Britain was the most dominant between 1640 and 1807 when the British slave trade was abolished. Why was this?
During 1761-1807 (46 years) an estimated profit of £8.8 million (£814 million today) was made by Britain's involvement in trafficking human beings to the Caribbean, North and South America. 3.8 million Africans landed as enslaved people.
It is easy to connect the profits with slavers and those who sailed between Europe, West Africa and the 'New World' but how did Britain benefit?
The web of those that supported - directly or indirectly - the trade in enslaved Africans is complex. The profits ran deep and fed many aspects of various British industries.
Shipbuilders, joiners and master craftsmen, sailmakers, ropemakers and metal-workers who made chains, manacles and other restraints used on slave ships profited from this trade. Others included those employed to service the Royal Navy, as naval ships were used to ensure the safety of the merchant navy, including slaving ships and exports to slave regimes.

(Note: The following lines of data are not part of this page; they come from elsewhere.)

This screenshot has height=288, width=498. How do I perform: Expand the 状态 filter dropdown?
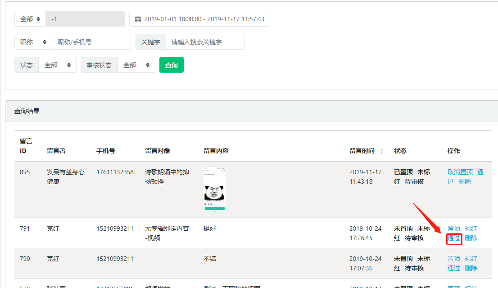pyautogui.click(x=58, y=65)
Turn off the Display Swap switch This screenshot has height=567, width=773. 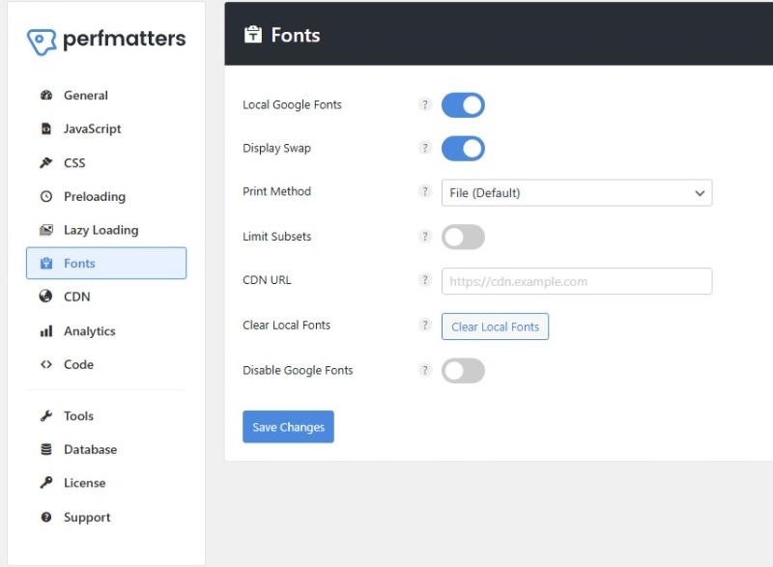[463, 148]
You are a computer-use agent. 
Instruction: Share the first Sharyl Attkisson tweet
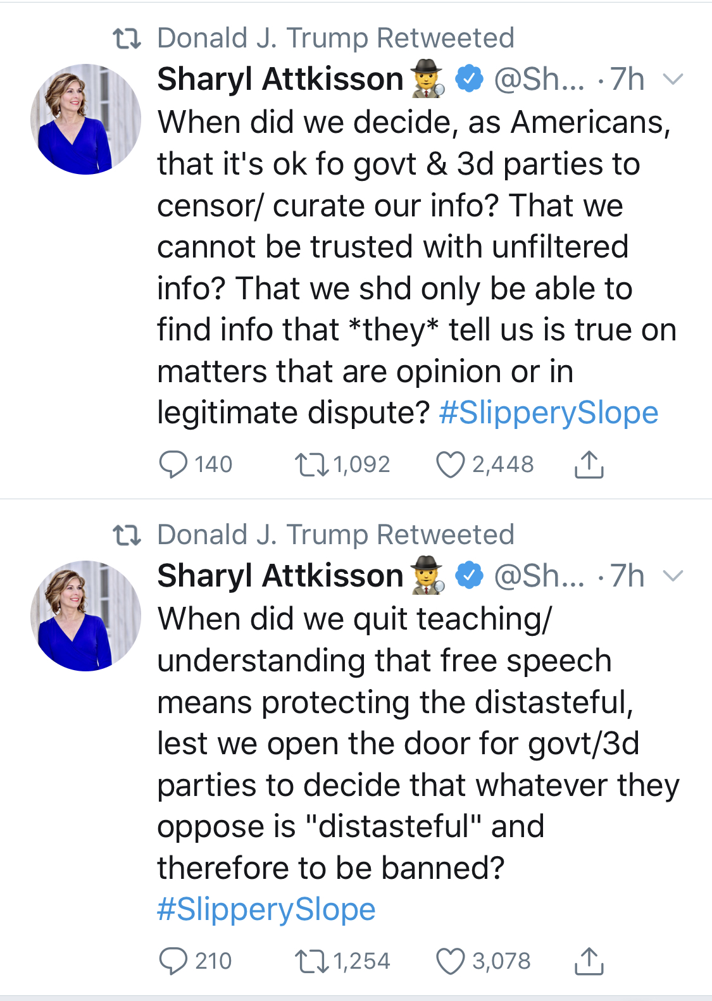[589, 464]
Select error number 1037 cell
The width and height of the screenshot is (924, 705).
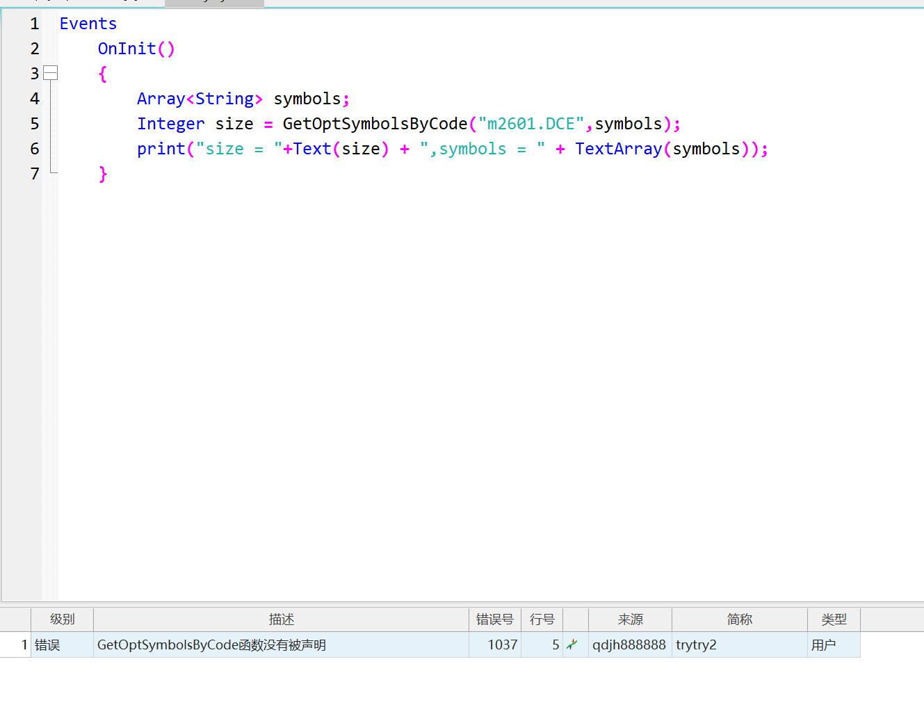click(x=502, y=645)
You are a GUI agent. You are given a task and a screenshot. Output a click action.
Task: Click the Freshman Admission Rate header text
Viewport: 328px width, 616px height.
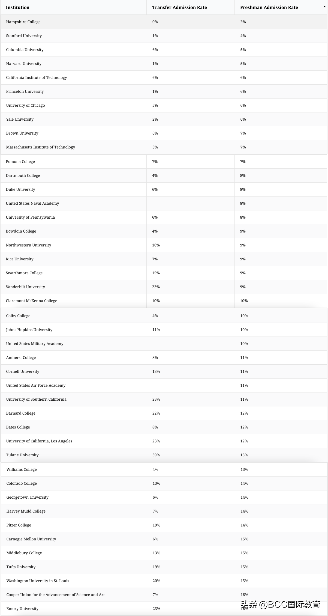tap(269, 8)
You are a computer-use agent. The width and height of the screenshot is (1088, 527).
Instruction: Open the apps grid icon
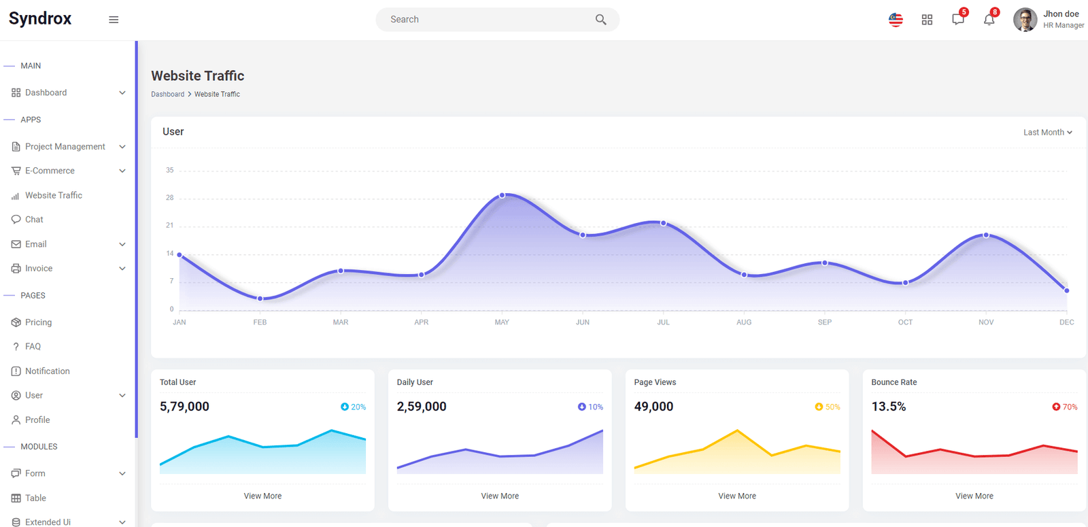pyautogui.click(x=927, y=20)
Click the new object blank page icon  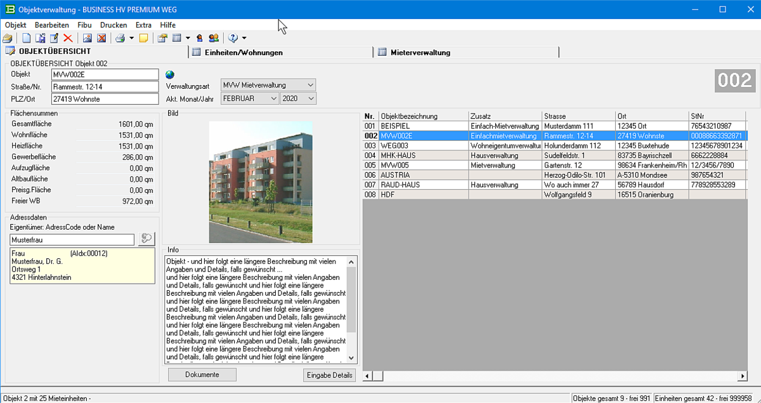coord(27,38)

Cloth producers, alcohol producers, gunmakers, producers of copper pans and other metal goods or manillas used to barter for enslaved people were always in demand. Trading also included Indian cotton and other goods imported by the East India Company.
Food producers - beef and salted fish travelled well as well as producers of cheap and durable caps and clothing, makers of industrial equipment, tools and apparatus such as copper ‘stills’ for distilling sugar were also a necessary part of the industry that sprang up around the work enslaved people performed.
Candle-makers, booksellers, watchmakers, haberdashers, milliners, furniture makers, wine merchants, even snuff manufacturers, sugar refiners, cotton spinners and weavers, furniture makers were an integral part of proceedings.
So many people's livelihoods were interwoven with the abuse of enslaved Africans and their descendants, it is indeed a tangled web that was woven around the suffering of millions of enslaved Africans.